As my attention over the last few days has turned fully to the Cheltenham Festival, I found myself in need of some backbone.
Odd really, because I’ve just solidified the logistical aspects of my assault on the Championships. Three days at the course this year in company with a select top-slicing of the lads: Nev, Colin and, long shot, maybe even Bacchy at the Champion Hurdle, Champion Chase and World Hurdle days. And a treat this year, on the middle night I’ll be staying over in Cheltenham after racing to soak up the atmosphere at the thumping heart of that glorious happening. Then Gold Cup Day in the Barley Mow with the rest of the gang: a burgeoning crowd of merry-makers increasing year-on-year at a rate George Osborne would sell his soul for. If it hadn’t already been hawked it off to the banking sector in the halcyon days of Opposition, that is. And this week, they are demanding a refund…
With the campaign mapped out, I should have been clear of vision and light of step, ready to bear down in the weeks that remain on the big prizes. And at that crucial moment, I recognised that confidence was leaching away like David Pipe’s hopes for Grand Crus. The dreaded long run of losers had me in its icy grip. Paralysed and dispirited I had begun to question my judgement as outsiders were tailed off and warm favourites went cold. The 40 to follow stable, so often a barometer, was properly in profit to December and peaked at +26 points on 5th January. It has since bombed with 1 win from 15 runs (including the farcical Ambion Wood episode at Wincanton at the end of the month). The yips made me look at ante-posts built around this barn and fret about their shakiness. Victor Chandler’s free bet offer for no-shows was only some comfort. This lot could well turn up only to lose. Who will refund that?

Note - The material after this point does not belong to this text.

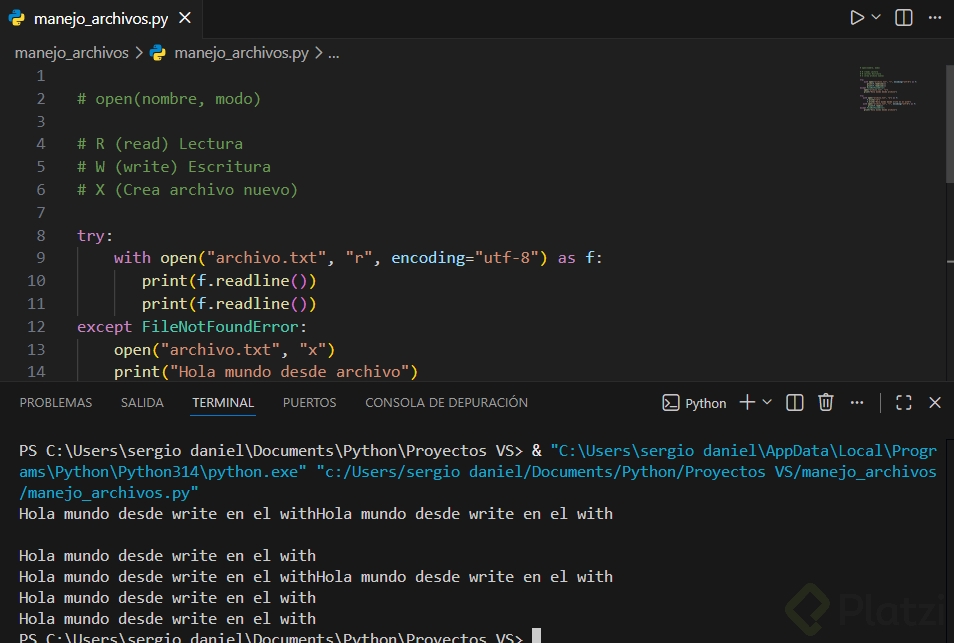
Task: Open the run options dropdown arrow
Action: pyautogui.click(x=876, y=18)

It’s all about context though. Before I felt too sorry for myself, on Monday I saw Darlan cruise up to the leaders in a decent Champion Hurdle trial, dive at the last obstacle, flip over and break his neck. He was most likely on the way to a win that would have put him into a share of favouritism for the big one. This was only his 8th run over hurdles. How quickly careers are made and broken.
I watched the race, hastily arranged and with great credit by the course and the BHB in a poky William Hill near Euston. I’ve been there maybe five times in two months. On each visit, an old Polish guy, tidily dressed and groomed, has occupied a plastic bucket seat in front of the big screen. He’s there when I arrive and there when I leave, whatever the post-time of the race I’ve pitched up to see. He bets on every horse and greyhound race. I’ve never seen him have a winner. Each time he loses, he reels with pain and mutters an unbroken stream of expletives. “Fucking vanker. What you fucking do that you vanker? Fuck. Fucking vanker. I can’t believe you fucking vanker. Vanker.” And then picks up a slip and scribbles out the name of the next loser.
When Darlan fell there was a cry of anguish from everyone in the bookies, quite full for a Monday. Thankfully the cameras did not linger on the stricken horse, but as Rock On Ruby pulled away from the hurdle there was a sickening glimpse of Darlan’s twitching legs. I’ve seen this before and knew instantly that the horse would not survive. The Pole jumped up with his arms in the air. Another bloke in front of me did the same and barked to the Pole “I said, didn’t I? I said the only way he’d get beat was if he fell. I said that. Why is it always the last?” He was distraught. The Polish guy was the same. “Vanker. Fucking vanker! This is not fucking fence. Is fucking matchsticks. Fucking matchsticks. Fucking vanker!” Just another loser for Lech. But much more than that for Nicky Henderson who gave a tear-stained interview soon after the event. Much more for AP McCoy who has suffered this plenty, not least Valiramix who died with the Champion Hurdle itself at his mercy in 2002. And much more for owner JP McManus who lost his Gold Cup winner in the Grand National only last April.
Wobbly bits on the road to Cheltenham. We all get them. Some are a bit more serious than others.